Living in Guyana comes with challenges like anywhere else in the world but there are some communities where everyone just lives harmoniously. You would find that mostly in rural and Indigenous communities where everybody knows everybody.
Recently, I ventured into one of those communities and was quite pleased with the level of neighbourliness exhibited.
Mahaicony is considered to be “de countryside” because of its location from the capital city of Georgetown. In order for one to get to Mahaicony from the city, they would have to either board a bus or some vehicle and drive approximately 54 kilometres before they reach the first village in Mahaicony.
Mahaicony is bordered by De Hoop to the west and Calcutta to the east with its main economic activities being farming and cattle rearing.
The Mahaicony River runs through several of the communities. The communities on the banks of the river and accessible by boats are bunched together as the “creek”.
In the Creek, the residents there, despite living considerable distances from each other, know every single person. The picturesque blackwater flowing through the Mahaicony River sets the scene for a calm life and that is exactly what the residents there experience.
Tamashwar Budhoo told the Sunday Times that growing up in Mahaicony River is very humbling. He said that the life is simple and one that brings ease.
“The day starts for most at 04:30 in the morning and end about 07:30 pm. In the early days there was no electricity hence everyone makes maximum use of the daylight. Farming is the main economic activity here in Mahaicony River. We grow all our food, fresh greens and would get fresh fish from the river or ponds or backdam trenches. Children spend their Monday to Friday attending school and, in the evening, and weekends help on the farm. We enjoyed swimming in the blackwater river in the afternoon. It’s a cool refreshing dip after a hot day. Fruits are bountiful and we enjoyed every moment we get to raid the fruit trees,” he said.
Before electricity was installed in the Creek, the residents there would use kerosene lamps, which were the only source of light in their homes. Many of the younger children there (now the older adults) have memories of studying using those lamps.
Camaraderie is the order of the day in the creek and quite often residents would leave their homes in their boats to render assistance or celebrate with each other.

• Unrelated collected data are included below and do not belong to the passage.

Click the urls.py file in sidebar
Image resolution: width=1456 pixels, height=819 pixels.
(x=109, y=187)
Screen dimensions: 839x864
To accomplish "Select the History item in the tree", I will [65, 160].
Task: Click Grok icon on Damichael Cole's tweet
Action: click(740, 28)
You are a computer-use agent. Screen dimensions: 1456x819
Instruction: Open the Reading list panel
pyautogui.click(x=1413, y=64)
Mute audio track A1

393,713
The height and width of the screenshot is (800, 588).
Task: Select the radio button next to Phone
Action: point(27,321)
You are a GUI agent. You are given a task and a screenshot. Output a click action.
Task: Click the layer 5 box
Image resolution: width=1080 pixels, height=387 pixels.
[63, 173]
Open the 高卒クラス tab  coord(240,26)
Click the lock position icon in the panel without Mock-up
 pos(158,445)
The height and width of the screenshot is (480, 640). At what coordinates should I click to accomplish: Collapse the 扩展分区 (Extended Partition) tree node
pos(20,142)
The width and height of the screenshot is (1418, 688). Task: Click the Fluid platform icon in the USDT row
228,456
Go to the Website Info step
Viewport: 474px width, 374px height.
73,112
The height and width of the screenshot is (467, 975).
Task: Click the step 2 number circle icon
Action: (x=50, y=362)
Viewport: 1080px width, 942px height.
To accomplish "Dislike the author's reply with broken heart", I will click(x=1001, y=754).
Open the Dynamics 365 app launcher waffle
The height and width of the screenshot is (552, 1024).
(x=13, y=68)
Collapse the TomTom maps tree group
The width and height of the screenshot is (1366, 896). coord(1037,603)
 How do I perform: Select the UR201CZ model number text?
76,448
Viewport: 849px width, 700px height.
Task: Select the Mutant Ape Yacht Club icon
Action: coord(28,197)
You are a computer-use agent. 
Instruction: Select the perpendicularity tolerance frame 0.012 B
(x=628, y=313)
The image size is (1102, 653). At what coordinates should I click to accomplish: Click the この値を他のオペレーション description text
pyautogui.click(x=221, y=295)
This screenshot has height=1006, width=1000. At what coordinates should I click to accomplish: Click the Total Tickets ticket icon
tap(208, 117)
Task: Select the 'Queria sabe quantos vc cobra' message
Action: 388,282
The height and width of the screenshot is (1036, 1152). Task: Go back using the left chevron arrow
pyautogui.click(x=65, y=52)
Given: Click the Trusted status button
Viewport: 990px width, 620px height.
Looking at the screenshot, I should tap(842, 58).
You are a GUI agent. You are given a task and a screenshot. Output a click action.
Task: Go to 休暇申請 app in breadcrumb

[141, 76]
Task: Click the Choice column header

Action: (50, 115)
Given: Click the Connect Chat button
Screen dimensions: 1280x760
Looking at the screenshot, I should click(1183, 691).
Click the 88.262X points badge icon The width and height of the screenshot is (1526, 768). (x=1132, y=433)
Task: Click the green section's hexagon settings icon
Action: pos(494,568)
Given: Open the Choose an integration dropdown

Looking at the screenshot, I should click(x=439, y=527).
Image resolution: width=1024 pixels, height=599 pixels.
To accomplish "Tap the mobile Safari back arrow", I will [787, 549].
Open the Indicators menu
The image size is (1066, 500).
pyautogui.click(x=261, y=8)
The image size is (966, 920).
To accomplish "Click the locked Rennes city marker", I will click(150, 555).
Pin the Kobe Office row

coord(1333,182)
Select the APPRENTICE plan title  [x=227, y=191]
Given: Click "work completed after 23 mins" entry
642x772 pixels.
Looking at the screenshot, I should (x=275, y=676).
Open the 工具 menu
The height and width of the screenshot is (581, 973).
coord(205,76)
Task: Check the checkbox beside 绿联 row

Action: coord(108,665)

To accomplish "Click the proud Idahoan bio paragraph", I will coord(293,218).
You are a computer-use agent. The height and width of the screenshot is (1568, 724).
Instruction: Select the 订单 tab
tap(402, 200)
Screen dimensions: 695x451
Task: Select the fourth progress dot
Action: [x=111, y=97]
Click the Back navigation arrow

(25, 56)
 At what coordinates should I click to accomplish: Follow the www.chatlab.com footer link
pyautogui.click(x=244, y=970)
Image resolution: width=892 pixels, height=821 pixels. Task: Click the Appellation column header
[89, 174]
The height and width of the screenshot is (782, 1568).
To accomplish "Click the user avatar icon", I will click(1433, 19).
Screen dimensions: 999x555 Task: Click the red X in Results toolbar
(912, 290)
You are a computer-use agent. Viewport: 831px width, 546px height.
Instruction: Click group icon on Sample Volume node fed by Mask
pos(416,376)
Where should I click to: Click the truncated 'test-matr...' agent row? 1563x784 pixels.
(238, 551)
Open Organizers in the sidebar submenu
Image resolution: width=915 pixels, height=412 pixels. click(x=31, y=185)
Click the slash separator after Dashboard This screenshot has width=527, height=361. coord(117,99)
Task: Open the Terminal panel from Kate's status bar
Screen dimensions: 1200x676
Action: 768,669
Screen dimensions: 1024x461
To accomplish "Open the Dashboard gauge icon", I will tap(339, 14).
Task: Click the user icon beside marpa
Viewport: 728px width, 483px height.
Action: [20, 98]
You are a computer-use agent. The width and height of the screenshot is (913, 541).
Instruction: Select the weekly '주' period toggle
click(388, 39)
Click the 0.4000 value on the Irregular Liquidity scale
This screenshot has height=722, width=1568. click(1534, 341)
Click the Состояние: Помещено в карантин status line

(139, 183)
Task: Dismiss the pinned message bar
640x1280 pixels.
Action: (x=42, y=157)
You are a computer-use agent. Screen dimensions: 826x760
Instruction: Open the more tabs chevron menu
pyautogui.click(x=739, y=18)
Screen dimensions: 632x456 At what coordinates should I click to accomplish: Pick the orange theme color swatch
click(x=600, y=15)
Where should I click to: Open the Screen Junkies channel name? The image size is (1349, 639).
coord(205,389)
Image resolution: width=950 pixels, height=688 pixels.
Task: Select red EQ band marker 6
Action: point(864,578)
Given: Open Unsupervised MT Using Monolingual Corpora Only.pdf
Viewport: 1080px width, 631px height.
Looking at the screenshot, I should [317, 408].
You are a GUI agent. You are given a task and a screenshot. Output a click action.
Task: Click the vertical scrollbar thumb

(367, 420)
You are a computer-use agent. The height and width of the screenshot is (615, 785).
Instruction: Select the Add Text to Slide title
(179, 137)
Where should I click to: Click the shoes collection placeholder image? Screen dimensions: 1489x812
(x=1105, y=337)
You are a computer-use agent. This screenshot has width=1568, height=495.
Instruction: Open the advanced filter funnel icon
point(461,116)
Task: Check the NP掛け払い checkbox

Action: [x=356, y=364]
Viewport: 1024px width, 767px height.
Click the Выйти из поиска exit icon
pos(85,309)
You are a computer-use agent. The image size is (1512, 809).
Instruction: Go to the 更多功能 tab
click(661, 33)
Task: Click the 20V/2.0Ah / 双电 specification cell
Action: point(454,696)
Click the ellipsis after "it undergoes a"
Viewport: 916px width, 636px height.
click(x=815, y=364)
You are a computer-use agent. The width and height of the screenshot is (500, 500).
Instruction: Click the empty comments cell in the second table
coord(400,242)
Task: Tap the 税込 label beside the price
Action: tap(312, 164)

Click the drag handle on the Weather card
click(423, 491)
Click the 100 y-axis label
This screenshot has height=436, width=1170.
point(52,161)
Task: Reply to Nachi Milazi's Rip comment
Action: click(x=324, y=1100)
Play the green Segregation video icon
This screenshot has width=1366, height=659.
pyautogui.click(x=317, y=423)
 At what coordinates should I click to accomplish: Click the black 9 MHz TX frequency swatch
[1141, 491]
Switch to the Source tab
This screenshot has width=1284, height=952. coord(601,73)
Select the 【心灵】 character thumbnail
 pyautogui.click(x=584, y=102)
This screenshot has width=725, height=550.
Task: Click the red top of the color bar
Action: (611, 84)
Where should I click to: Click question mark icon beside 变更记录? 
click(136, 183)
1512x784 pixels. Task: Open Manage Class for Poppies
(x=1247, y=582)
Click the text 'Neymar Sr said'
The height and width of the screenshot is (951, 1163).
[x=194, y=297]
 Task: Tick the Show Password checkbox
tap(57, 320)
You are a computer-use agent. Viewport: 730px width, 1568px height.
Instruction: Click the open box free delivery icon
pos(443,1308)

The community is tightly knit and according to Seerattie “Sani” Sohanlall, life there for her is quiet. She moved there as a child with her mother who taught at a school in the River. She remembered life as being very calming with little to no worries.
Mahaicony Creek is also the home to Guyana’s national bird – the Canje Pheasant or as the locals would call it “stinky nana”.
A visit to Mahaicony Creek should be on everybody’s bucket list.